Copy out the lines from the line with "This screenshot has width=503, height=298." to the line with "The image size is (398, 327).", changing every "screenshot" to "capture" and leaving all other text unchanged.

[Start of Attachment]

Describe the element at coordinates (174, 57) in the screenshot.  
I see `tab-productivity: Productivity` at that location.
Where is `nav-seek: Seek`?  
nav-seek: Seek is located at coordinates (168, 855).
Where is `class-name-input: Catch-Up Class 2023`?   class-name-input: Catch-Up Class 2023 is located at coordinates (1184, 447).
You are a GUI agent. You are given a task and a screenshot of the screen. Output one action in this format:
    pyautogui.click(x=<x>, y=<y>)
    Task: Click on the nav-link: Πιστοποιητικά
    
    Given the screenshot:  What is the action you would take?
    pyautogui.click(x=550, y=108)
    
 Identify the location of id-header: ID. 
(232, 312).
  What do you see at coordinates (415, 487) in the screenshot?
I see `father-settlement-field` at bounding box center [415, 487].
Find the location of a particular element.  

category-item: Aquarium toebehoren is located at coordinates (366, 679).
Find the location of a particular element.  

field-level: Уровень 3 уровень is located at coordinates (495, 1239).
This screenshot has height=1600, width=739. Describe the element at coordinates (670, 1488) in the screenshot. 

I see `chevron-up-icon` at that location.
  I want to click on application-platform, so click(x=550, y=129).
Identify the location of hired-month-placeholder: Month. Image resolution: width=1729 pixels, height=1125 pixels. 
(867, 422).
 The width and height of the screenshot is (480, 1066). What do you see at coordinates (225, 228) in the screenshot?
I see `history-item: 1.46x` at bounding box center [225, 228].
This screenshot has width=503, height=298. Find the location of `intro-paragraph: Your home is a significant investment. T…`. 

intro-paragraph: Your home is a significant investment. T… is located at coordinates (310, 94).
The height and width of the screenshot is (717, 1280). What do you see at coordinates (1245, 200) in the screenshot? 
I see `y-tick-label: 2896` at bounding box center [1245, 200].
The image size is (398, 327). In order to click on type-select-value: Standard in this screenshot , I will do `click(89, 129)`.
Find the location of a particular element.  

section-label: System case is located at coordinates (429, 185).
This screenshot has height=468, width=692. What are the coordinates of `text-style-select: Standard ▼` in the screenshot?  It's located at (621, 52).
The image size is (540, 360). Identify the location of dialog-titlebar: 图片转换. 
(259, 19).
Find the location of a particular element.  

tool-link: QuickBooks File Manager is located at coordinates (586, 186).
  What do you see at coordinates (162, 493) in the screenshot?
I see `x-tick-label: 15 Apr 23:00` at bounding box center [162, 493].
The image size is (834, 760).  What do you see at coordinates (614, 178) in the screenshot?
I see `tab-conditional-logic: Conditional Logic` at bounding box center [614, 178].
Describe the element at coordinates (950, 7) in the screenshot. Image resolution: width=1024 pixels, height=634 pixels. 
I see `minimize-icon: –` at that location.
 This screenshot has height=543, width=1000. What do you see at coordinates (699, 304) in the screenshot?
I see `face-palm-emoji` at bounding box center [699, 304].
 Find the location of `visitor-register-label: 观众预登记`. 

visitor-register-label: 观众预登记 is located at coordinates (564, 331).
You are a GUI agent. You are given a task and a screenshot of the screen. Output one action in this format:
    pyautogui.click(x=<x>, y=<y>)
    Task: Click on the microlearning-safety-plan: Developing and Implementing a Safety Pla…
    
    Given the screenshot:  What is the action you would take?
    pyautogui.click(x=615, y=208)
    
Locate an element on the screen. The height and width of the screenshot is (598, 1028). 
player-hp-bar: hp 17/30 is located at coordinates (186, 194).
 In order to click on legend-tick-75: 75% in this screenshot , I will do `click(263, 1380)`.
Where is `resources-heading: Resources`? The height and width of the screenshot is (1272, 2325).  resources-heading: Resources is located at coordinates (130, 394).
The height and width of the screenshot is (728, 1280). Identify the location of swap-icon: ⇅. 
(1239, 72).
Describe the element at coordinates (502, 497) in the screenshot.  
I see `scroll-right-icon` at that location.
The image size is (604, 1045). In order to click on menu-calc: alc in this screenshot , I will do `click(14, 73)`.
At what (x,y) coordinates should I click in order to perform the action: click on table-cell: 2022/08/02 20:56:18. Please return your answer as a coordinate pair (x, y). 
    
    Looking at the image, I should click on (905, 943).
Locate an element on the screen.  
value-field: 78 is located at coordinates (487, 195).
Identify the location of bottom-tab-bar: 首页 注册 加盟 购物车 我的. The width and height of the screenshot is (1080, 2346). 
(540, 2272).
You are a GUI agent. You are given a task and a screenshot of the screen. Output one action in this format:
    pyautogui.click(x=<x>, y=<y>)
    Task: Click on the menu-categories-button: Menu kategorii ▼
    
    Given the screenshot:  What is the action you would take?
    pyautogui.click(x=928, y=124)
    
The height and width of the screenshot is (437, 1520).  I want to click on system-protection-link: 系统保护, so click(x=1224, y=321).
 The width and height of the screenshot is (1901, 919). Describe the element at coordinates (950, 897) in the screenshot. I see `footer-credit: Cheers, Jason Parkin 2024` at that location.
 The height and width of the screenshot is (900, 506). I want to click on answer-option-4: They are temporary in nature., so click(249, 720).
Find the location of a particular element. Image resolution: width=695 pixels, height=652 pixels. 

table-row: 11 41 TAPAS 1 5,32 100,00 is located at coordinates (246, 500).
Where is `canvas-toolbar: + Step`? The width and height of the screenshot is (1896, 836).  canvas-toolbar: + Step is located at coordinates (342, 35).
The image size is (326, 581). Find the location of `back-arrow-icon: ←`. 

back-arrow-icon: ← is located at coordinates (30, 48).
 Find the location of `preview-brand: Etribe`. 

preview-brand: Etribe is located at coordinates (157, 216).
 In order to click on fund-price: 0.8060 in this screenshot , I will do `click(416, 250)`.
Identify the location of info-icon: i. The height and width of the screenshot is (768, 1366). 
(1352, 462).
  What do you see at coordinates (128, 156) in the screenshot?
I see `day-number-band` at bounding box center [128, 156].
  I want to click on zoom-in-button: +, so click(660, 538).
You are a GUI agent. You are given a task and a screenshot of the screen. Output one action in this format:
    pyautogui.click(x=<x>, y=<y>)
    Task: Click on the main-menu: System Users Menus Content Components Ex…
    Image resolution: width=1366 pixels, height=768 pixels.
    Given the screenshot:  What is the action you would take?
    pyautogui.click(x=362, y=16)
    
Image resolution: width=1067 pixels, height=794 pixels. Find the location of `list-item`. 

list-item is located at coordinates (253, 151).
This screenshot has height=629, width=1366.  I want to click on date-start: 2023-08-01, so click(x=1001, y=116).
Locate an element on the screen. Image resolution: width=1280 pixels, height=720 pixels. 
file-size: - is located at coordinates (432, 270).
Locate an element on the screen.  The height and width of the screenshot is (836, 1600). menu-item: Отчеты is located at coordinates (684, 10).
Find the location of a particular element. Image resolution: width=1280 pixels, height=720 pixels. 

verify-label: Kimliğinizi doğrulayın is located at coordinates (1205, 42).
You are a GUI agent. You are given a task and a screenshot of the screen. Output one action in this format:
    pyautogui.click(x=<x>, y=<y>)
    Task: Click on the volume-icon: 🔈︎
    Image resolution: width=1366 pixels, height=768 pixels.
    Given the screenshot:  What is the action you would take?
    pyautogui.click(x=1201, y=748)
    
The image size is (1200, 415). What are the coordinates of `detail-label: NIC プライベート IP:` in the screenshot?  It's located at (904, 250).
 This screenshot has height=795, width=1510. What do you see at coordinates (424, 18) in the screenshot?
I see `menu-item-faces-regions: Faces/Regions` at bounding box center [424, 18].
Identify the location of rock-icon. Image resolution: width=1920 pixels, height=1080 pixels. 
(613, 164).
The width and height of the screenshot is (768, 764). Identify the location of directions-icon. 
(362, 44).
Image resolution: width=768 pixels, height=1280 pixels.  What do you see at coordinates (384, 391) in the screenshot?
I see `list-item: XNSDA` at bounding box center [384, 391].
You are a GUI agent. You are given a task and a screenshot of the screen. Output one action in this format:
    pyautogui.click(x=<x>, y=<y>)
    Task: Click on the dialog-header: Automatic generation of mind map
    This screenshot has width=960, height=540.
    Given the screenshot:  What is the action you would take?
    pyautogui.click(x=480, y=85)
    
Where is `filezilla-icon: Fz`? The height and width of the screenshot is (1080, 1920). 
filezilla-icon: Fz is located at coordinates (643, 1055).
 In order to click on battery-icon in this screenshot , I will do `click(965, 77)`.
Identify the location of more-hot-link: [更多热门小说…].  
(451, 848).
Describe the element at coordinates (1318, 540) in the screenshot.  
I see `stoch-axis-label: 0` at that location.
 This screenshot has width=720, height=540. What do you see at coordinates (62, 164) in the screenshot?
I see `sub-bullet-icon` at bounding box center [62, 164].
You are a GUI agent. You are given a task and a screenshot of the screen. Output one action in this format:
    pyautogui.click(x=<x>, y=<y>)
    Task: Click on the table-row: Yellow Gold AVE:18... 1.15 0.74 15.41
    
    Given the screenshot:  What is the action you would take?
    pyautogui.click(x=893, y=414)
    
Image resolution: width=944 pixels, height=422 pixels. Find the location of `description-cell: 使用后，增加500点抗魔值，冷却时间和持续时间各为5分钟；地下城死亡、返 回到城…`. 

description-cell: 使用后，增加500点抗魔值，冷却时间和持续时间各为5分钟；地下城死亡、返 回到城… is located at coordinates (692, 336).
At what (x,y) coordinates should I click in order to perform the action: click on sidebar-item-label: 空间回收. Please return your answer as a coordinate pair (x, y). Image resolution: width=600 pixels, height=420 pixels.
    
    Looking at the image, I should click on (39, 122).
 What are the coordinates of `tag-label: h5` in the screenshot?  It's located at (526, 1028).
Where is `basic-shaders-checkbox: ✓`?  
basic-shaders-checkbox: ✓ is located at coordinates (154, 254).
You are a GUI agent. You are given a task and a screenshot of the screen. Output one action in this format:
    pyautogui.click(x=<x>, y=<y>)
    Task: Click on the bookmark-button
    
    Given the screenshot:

[End of Attachment]

• [WRITTEN ANSWER]
This capture has width=503, height=298. Find the location of `intro-paragraph: Your home is a significant investment. T…`. 

intro-paragraph: Your home is a significant investment. T… is located at coordinates (310, 94).
The height and width of the capture is (717, 1280). What do you see at coordinates (1245, 200) in the capture? 
I see `y-tick-label: 2896` at bounding box center [1245, 200].
The image size is (398, 327). In order to click on type-select-value: Standard in this capture , I will do `click(89, 129)`.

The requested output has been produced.